WHAT TO DO: Transcribe every record exactly, omitting none.
BEGIN DATA SECTION
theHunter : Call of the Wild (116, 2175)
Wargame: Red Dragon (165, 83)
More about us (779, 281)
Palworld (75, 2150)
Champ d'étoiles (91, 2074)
END DATA SECTION
TASK RESULT:
theHunter : Call of the Wild (116, 2175)
Wargame: Red Dragon (165, 83)
More about us (779, 281)
Palworld (75, 2150)
Champ d'étoiles (91, 2074)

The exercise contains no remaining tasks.